Some of the rocks that were arranged in a circle for this bonfire have become reddened by the heat, others appear to have cracked. Another mark, reddish with a black edge, has been added to the patina of age on the pillar base. The smell of cold charcoal reminds me of the old cottage on Skokholm Island, with its open fire, which always smelt like that the morning after.
I've done general views to describe what the Deer Shelter is like but for me the simplest details make the best drawings. It's a milder day and the welcome sunlight seems to help me describe the forms, even though this is essentially a line drawing.
You have to draw the ashes and charcoal with the same concentration - and hopefully in the same relaxed manner - as you do the rocks and pillar, the structural part of the drawing. No part of the drawing is especially more interesting than the other. Each offers it's challenge, even the challenge of depicting a scatter of charcoal.
A harvestman spider trundles under one of the stones.
Just one more thing about that bonfire; dust and ashes. Oliver Reed once appeared in a scene in Women in Love at Bretton with Glenda Jackson and a number of highland cattle. His last words on screen, if I remember rightly were 'Dust and ashes', which he says as he is assassinated in Gladiator (film buffs, please tell me if I've got any of that wrong).

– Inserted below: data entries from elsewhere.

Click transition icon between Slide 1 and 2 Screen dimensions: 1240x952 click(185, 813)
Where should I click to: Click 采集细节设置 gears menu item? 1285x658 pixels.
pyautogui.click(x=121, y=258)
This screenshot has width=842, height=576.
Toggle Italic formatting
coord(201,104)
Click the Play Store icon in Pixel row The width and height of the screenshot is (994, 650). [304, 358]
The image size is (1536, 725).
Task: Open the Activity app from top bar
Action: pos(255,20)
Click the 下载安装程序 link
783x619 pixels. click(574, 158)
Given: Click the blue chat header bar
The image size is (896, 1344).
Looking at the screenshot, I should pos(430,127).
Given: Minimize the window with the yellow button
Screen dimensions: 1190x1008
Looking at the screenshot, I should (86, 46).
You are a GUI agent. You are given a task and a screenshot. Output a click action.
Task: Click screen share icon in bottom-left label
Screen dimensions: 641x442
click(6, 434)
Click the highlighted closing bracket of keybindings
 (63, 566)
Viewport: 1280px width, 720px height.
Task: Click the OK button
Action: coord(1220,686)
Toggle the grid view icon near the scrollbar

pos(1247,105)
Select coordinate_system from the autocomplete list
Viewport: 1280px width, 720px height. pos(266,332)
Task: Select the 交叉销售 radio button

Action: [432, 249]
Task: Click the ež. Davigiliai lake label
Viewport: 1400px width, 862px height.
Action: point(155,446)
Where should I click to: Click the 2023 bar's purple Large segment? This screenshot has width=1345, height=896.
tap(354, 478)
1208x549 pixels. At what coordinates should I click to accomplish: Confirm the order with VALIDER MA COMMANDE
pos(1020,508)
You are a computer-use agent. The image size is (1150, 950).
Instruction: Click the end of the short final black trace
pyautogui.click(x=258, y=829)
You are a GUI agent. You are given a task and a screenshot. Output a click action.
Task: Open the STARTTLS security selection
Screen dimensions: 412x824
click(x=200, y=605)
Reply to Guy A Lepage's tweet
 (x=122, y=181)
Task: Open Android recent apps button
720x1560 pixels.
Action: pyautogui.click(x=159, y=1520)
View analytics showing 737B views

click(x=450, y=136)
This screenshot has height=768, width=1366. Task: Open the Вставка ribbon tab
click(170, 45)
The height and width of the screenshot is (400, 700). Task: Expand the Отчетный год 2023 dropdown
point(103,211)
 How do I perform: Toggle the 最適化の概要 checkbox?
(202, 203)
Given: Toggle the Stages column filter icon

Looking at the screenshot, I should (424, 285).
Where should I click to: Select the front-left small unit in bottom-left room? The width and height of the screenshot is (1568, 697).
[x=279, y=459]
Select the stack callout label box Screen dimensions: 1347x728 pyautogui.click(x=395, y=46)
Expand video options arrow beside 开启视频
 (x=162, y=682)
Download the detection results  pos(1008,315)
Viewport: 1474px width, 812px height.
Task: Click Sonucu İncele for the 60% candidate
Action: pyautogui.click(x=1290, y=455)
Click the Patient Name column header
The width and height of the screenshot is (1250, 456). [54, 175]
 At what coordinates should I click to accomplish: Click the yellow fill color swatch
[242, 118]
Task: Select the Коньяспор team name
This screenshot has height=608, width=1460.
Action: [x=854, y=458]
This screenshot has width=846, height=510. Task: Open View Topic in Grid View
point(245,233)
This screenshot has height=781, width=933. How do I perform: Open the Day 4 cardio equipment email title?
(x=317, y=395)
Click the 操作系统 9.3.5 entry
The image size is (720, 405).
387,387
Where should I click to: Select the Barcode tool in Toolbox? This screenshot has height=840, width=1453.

As you'll have noticed from previous pages, I've decided to concentrate my drawings on the immediate surroundings of the Deer Shelter. If I was including the Shelter in the local guide booklets I've been writing and illustrating during the past five years I'd have come along and taken two photographs, a general view and a detail and I would probably have worked these up into a sketch at home. I realised when I visited an old barn at Malham while researching my last booklet that I could have done the whole book on that one barn. I'm trying to capture the richness of a single, special location and, now that I've covered the general views and the special details such as the fossils, I'm finding that I'm attracted by some of the smaller details - even just found objects like this reddish rubber work glove which must have been lying in grass since last summer.
I feel there's some poetic significance in such objects. Well, there can be, it depends how you look at them. They're fun to draw, compared to the complex, cluttered general views, and they will add a welcome touch of visual variety if I get around, as I intend to, to putting some of the sketches in a book.
If you're drawing it doesn't matter where a moss-covered rock is - it could be on Dartmoor, in a temple garden in Kyoto or here where they're just dumped against a drystone wall. Wherever they are they've got that ancient organic look - the stuff of haiku.
I made the drawing as accurately as I could but I'm not overly concerned about the structure of the drawing as I have been when sketching the brick vaults of the Shelter.
I feel that drawing real, plain, ordinary rocks direct from nature is probably better for me at the moment than staying at home and trying to learn the Chinese brush technique for painting idealised rocks. Even when drawing something as mundane as that bonfire I realise that every rock is slightly different, each has its own character.
The Rudiments of Wisdom
There's a strident 'Wiouu! Wiouu! Wiouu!'; a call like one of those party blowers that uncurl when you blow them. I'm sure it's a little owl and it must be within 20 yards of me, somewhere in the direction of the horse chestnut, but I don't spot it. Wisdom built her habitation of seven pillars, the owl was sacred to Minerva, goddess of wisdom, so for a little 'habitation' boasting just two pillars the little owl seems to comfortably fit the bill, here at the Deer Shelter.